Take the entries that follow and write them out again, word for word.

EXERCISE INPUTS:
* * *

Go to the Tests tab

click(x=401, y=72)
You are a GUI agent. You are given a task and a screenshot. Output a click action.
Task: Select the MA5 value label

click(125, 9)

* * *

RESPONSE AREA:
Go to the Tests tab

click(x=401, y=72)
You are a GUI agent. You are given a task and a screenshot. Output a click action.
Task: Select the MA5 value label

click(125, 9)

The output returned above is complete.